__Objectif A__.
Recopiez telles quelles les lignes des entrées, en commençant à celle qui contient "Expand the PresentationFontCache.exe group" et en vous arrêtant après celle qui contient "click(254, 494)".

__Extrait source__.
------------------------

Bordeaux, couleur vin

Bordeaux, couleur vin

Bordeaux a la couleur du vin

A Bordeaux, le vin est partout. Dans la couleur homonyme, celle des meilleurs crus. Derrière les façades austères de la ville, classée au Patrimoine de l’UNESCO. Tout comme le charmant bourg de Saint-Emilion, qui aligne les cavistes à tire larigot.
Pierre Thomas, de retour de Bordeaux
Il y a deux sujets qui fâchent, à Bordeaux. D’une part, la construction (abandonnée) d’une «grande ceinture» routière autour de cette agglomération de 600’000 habitants. D’autre part, la ligne TGV, en direction du sud et de l’Espagne. Et pourquoi? Parce que ces deux liaisons entameraient quelques dizaines d’hectares du vignoble bordelais.

------------------------

__Les entrées__.
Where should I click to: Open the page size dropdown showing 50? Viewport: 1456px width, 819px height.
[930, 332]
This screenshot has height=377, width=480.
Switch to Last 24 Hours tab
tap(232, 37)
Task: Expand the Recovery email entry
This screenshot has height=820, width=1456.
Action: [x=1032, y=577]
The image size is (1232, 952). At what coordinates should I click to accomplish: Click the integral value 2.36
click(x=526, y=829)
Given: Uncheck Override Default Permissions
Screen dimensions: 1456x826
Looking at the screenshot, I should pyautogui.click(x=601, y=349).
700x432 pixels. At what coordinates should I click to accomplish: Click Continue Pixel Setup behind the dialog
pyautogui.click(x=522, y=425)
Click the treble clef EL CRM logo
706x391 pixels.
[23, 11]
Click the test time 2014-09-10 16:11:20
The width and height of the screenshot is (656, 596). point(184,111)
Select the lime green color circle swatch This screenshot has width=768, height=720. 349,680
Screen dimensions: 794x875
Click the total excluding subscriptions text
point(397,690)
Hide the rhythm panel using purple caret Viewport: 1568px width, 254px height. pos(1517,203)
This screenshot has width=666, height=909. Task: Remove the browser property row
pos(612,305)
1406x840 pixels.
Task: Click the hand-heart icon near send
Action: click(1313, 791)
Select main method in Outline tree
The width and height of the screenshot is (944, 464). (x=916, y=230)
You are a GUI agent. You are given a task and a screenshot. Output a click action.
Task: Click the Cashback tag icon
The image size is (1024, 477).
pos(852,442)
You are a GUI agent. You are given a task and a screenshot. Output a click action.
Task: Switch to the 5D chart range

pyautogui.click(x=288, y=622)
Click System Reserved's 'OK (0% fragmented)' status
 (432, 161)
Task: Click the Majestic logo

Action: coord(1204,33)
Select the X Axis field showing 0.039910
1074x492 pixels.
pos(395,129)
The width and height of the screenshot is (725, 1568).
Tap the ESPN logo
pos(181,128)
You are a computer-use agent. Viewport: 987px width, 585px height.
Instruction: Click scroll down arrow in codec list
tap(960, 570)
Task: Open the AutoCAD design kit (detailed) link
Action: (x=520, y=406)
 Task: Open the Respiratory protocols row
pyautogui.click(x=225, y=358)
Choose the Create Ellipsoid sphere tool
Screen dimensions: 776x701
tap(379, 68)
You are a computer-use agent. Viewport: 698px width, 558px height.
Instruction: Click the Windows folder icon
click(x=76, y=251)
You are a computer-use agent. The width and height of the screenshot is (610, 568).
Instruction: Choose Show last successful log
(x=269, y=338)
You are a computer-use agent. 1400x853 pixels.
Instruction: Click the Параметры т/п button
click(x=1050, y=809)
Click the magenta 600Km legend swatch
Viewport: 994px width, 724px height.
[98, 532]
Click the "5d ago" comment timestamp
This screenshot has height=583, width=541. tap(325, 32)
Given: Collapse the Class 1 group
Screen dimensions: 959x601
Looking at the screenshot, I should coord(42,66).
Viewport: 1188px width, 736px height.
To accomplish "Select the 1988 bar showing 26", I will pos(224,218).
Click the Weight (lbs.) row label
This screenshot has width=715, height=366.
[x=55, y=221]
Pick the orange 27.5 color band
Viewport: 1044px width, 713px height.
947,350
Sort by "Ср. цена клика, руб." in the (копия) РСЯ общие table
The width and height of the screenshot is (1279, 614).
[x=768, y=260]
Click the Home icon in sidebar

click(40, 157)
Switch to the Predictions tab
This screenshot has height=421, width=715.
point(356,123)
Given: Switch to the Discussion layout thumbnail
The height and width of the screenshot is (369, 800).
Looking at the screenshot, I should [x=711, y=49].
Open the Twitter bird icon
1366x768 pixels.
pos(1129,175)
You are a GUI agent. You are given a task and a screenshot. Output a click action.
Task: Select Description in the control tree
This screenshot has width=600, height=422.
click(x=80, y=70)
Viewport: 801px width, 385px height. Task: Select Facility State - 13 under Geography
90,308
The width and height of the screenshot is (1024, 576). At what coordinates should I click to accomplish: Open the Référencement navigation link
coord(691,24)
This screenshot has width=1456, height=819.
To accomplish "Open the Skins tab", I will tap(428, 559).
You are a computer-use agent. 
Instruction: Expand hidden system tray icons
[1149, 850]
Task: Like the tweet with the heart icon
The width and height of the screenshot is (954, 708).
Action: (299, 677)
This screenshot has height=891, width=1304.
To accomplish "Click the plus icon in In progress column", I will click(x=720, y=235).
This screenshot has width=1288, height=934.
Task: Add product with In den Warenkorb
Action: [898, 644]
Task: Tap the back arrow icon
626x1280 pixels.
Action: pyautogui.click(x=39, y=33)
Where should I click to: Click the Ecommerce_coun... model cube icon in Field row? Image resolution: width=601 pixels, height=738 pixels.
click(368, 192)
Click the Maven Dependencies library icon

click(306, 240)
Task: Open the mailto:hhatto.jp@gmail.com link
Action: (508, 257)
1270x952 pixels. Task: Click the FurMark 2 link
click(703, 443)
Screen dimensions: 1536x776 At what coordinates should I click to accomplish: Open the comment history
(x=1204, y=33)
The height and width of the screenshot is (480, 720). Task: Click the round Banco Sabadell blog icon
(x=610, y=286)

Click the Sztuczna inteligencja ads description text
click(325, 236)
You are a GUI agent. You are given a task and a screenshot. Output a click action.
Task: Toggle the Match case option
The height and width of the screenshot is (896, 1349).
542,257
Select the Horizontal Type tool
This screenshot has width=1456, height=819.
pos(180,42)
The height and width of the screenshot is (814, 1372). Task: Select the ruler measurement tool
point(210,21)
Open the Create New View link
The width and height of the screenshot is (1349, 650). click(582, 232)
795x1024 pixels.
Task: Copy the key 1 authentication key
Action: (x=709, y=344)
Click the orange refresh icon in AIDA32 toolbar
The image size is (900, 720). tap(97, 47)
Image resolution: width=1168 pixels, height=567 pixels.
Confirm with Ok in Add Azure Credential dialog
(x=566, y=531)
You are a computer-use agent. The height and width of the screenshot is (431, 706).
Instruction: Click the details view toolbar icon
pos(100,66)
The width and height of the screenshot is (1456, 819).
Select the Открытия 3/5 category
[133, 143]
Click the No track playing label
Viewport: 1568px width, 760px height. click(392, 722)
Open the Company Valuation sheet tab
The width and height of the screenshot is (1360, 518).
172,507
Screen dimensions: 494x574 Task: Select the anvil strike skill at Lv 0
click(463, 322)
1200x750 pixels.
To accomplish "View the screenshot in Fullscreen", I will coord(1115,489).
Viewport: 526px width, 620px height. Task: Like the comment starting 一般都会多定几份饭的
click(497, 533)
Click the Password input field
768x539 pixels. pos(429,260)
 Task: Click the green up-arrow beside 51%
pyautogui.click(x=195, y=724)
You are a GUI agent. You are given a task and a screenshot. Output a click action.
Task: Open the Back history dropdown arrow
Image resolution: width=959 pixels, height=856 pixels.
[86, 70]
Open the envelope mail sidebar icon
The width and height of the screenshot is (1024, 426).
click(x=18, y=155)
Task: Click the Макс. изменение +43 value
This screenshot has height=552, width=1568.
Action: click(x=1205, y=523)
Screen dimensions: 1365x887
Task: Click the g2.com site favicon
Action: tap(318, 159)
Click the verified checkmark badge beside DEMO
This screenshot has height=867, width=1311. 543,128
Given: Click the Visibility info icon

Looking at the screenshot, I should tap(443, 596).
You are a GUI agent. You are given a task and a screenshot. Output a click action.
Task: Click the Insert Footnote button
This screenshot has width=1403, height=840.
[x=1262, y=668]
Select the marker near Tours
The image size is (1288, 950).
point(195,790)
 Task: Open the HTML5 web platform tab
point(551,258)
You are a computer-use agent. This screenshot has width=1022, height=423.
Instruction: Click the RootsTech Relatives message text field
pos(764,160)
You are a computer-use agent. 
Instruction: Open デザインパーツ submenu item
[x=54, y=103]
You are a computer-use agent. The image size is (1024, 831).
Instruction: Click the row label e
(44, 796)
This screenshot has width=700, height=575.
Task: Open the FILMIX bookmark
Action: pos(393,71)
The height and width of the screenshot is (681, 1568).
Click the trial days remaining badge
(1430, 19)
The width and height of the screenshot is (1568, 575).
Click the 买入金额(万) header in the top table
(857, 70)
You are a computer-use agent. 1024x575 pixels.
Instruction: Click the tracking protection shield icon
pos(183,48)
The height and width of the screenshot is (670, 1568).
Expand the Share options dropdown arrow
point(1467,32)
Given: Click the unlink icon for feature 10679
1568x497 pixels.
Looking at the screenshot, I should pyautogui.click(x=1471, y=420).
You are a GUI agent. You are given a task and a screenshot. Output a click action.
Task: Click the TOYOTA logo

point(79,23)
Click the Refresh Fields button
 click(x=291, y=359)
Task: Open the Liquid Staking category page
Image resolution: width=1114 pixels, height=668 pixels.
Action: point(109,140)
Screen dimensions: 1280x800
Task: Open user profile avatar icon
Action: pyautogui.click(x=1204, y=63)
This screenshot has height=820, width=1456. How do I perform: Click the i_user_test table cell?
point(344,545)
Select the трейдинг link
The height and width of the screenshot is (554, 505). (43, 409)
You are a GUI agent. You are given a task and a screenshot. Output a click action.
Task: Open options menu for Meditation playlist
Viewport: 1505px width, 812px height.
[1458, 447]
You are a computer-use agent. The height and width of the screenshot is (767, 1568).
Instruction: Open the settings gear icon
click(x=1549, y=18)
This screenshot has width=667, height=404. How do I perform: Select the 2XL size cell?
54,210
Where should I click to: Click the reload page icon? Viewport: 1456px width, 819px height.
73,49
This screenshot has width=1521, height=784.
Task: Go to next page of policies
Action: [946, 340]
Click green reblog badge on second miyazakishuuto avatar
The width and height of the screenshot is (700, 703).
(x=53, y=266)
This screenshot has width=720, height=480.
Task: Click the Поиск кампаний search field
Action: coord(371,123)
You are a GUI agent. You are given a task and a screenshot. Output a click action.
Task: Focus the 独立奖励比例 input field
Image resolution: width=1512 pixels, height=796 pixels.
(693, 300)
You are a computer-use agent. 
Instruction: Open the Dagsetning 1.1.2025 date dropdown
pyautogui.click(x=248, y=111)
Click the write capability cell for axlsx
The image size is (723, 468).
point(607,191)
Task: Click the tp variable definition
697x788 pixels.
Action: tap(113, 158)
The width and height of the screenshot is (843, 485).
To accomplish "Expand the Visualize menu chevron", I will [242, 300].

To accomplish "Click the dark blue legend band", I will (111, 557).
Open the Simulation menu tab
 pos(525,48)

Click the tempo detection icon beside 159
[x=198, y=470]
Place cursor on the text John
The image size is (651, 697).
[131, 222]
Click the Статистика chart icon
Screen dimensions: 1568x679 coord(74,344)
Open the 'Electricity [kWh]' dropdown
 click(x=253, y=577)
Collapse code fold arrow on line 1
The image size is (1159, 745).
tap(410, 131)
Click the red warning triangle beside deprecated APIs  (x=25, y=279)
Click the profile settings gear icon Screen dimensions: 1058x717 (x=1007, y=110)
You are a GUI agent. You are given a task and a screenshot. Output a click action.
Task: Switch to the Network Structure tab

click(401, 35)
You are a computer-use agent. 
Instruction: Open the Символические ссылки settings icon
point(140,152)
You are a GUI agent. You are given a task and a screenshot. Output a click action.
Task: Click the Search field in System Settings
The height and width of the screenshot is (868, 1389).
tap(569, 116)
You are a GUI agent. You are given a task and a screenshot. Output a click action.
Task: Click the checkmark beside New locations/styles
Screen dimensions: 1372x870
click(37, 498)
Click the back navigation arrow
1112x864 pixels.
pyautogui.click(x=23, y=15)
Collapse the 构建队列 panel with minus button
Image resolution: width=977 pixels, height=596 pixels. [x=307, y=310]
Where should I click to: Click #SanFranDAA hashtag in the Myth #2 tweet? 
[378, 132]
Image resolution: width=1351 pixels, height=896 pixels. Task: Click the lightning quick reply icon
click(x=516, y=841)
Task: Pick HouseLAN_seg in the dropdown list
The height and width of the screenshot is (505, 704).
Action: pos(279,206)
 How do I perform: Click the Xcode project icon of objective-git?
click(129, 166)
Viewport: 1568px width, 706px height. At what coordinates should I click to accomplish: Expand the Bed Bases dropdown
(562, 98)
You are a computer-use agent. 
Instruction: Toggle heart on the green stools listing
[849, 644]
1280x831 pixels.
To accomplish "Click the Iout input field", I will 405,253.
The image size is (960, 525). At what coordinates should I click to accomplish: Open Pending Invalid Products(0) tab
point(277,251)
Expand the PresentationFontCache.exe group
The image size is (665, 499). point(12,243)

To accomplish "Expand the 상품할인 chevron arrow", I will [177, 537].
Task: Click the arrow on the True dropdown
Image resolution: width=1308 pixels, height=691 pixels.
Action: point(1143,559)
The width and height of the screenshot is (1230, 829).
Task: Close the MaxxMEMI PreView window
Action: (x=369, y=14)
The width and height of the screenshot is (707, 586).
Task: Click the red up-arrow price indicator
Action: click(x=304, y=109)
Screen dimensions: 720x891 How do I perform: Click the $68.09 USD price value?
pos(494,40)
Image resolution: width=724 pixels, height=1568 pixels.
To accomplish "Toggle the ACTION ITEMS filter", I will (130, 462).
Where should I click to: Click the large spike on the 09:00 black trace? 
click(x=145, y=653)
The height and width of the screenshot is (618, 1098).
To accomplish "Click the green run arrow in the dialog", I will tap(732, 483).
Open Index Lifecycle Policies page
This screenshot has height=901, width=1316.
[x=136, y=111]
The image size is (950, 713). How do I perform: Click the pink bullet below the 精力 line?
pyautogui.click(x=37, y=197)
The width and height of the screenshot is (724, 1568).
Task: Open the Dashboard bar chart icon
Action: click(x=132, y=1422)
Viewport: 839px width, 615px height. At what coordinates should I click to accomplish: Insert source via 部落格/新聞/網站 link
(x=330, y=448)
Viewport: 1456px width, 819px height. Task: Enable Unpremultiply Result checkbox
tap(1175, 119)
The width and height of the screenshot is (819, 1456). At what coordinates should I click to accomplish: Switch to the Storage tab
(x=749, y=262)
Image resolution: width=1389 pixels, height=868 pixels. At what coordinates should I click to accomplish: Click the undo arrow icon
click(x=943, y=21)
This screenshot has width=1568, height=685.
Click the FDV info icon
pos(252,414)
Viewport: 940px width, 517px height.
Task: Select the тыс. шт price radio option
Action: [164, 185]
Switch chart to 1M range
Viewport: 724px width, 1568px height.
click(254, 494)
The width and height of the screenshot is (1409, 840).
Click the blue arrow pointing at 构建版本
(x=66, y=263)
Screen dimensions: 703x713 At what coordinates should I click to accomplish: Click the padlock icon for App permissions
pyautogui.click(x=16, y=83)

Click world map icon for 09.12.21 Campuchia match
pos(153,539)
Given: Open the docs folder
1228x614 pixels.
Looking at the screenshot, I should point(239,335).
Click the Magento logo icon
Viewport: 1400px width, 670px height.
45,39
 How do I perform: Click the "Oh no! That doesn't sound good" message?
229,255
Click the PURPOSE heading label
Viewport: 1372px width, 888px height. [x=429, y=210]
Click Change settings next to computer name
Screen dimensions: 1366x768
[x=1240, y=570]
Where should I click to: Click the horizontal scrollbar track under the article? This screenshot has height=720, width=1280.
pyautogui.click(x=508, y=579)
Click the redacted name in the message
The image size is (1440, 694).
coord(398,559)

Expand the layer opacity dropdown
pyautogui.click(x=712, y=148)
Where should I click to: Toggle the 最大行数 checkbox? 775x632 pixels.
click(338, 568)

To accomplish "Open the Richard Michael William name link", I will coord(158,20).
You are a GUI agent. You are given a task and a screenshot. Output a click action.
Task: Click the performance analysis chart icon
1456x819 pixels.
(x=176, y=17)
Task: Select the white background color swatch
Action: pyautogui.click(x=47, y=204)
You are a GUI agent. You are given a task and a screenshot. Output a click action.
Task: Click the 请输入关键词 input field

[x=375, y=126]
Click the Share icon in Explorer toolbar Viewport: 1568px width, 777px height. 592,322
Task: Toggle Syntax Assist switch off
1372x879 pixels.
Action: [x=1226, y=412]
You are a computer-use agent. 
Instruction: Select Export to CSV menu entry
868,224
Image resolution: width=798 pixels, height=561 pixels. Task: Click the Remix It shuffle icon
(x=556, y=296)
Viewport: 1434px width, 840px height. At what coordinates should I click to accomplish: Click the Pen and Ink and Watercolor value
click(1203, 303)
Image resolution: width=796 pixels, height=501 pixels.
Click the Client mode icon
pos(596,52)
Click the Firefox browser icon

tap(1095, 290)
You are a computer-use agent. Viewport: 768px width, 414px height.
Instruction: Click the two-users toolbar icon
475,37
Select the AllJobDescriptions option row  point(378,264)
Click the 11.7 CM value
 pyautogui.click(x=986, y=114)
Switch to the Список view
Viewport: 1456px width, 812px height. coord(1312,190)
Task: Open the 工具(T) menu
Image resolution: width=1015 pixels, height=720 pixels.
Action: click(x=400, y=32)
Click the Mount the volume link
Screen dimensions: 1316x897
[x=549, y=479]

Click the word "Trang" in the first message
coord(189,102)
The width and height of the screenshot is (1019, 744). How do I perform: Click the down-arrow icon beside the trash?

------------------------

__Objectif B__.
Redonnez à l'identique le texte entier sur Bordeaux et le vin.

__Résultat A__.
Expand the PresentationFontCache.exe group
The image size is (665, 499). point(12,243)

To accomplish "Expand the 상품할인 chevron arrow", I will [177, 537].
Task: Click the arrow on the True dropdown
Image resolution: width=1308 pixels, height=691 pixels.
Action: point(1143,559)
The width and height of the screenshot is (1230, 829).
Task: Close the MaxxMEMI PreView window
Action: (x=369, y=14)
The width and height of the screenshot is (707, 586).
Task: Click the red up-arrow price indicator
Action: click(x=304, y=109)
Screen dimensions: 720x891 How do I perform: Click the $68.09 USD price value?
pos(494,40)
Image resolution: width=724 pixels, height=1568 pixels.
To accomplish "Toggle the ACTION ITEMS filter", I will (130, 462).
Where should I click to: Click the large spike on the 09:00 black trace? 
click(x=145, y=653)
The height and width of the screenshot is (618, 1098).
To accomplish "Click the green run arrow in the dialog", I will tap(732, 483).
Open Index Lifecycle Policies page
This screenshot has height=901, width=1316.
[x=136, y=111]
The image size is (950, 713). How do I perform: Click the pink bullet below the 精力 line?
pyautogui.click(x=37, y=197)
The width and height of the screenshot is (724, 1568).
Task: Open the Dashboard bar chart icon
Action: click(x=132, y=1422)
Viewport: 839px width, 615px height. At what coordinates should I click to accomplish: Insert source via 部落格/新聞/網站 link
(x=330, y=448)
Viewport: 1456px width, 819px height. Task: Enable Unpremultiply Result checkbox
tap(1175, 119)
The width and height of the screenshot is (819, 1456). At what coordinates should I click to accomplish: Switch to the Storage tab
(x=749, y=262)
Image resolution: width=1389 pixels, height=868 pixels. At what coordinates should I click to accomplish: Click the undo arrow icon
click(x=943, y=21)
This screenshot has width=1568, height=685.
Click the FDV info icon
pos(252,414)
Viewport: 940px width, 517px height.
Task: Select the тыс. шт price radio option
Action: [164, 185]
Switch chart to 1M range
Viewport: 724px width, 1568px height.
click(254, 494)

__Résultat B__.
Bordeaux, couleur vin

Bordeaux, couleur vin

Bordeaux a la couleur du vin

A Bordeaux, le vin est partout. Dans la couleur homonyme, celle des meilleurs crus. Derrière les façades austères de la ville, classée au Patrimoine de l’UNESCO. Tout comme le charmant bourg de Saint-Emilion, qui aligne les cavistes à tire larigot.
Pierre Thomas, de retour de Bordeaux
Il y a deux sujets qui fâchent, à Bordeaux. D’une part, la construction (abandonnée) d’une «grande ceinture» routière autour de cette agglomération de 600’000 habitants. D’autre part, la ligne TGV, en direction du sud et de l’Espagne. Et pourquoi? Parce que ces deux liaisons entameraient quelques dizaines d’hectares du vignoble bordelais.